[Stored records]

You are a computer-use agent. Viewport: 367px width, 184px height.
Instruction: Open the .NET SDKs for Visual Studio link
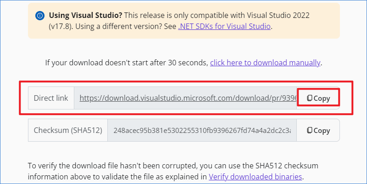pos(224,26)
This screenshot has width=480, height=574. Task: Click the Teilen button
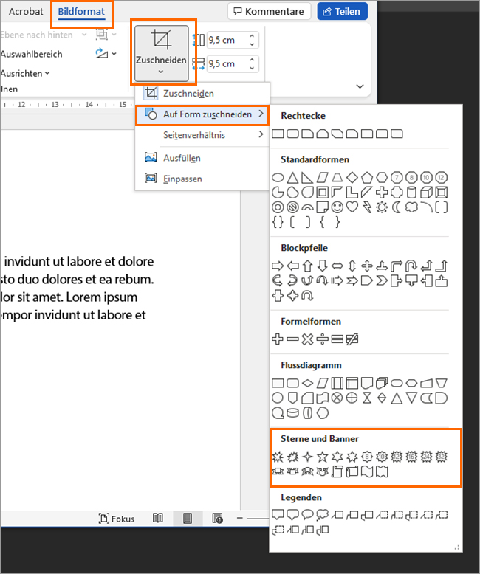(x=342, y=12)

DIRECTIONS FOR THIS TASK:
The copy you return must match the records above exactly, minus any images.

OUTPUT OF THE EXERCISE:
You are a computer-use agent. Viewport: 367px width, 184px height.
Instruction: Open the .NET SDKs for Visual Studio link
pos(224,26)
This screenshot has width=480, height=574. Task: Click the Teilen button
(x=342, y=12)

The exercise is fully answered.